**Work to complete**
Answer these from the text on the origins of the alarm clock:
(a) At what hour did Levi Hutchins's alarm clock ring each morning?
(b) What was the one time Levi says he got in trouble?
(c) What substance did the Ancient Greek pseudo alarm clock use?

**Extract provided**
As we've mentioned, the most straightforward answer is that Levi Hutchins invented the alarm clock in 1787. It was constructed as part of a relatively chunky 74 cm × 36 cm wooden cabbinet and it rang every morning at 4 a.m. to wake Levi up.
So, considering it was roughly the size of modern clocks and it woke you up at a predetermined hour every morning, this could be called the first alarm clock. However, we weren't fully satisfied with that answer.
For one, the alarm clock only went off at 4 a.m. In this regard, it's not much different than a standard bell tower, which predated 1787. Well, at least if we discount the size.
However, we could also count coo-coo clocks in this department. Sure, they go off every hour but if they do manage to wake you up, don't they technically serve the same purpose as an alarm clock? Plus, coo-coo clocks also predate Levi's alarm clock (placed in the mid 1700s).
We also noticed that some pages cite Levi's invention as having happened in 1789 and not 1787. So, there are a few more things worth investigating here.
Bonus fact: Levi has gone on record that he has only once been in trouble, and that was when he accidentally stole clams while in the army.
If we're not limiting ourselves to a mechanical alarm clock that you can personally adjust, quite a few inventions throughout history technically qualify. Well, some do more than others. From water clocks to giant clock towers, there were quite a few ways to make people wake up.
Here are just a few.
Yep, we're starting all the way back in Ancient Greece. And that's because Plato did find a way to wake someone up on time. Although some sources said it was to wake himself up while others state it's to wake up one of his students early in the morning.
Either way, the Ancient Greeks could have a pseudo alarm clock by using water. The water clock functioned by having multiple pots atop each other, with strategic holes placed near the bottom. This would make it so that when the bottom of the funnel was reached, the water made a whistling noise.

**Data excerpt**
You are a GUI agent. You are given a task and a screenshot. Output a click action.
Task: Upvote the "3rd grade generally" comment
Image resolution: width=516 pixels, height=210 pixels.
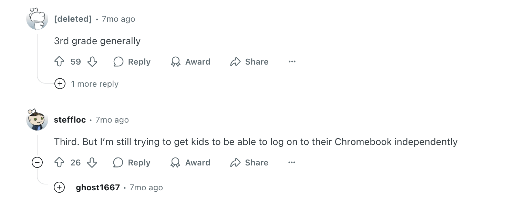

**Exercise answer**
(a) 4 a.m.
(b) When he accidentally stole clams while in the army.
(c) Water.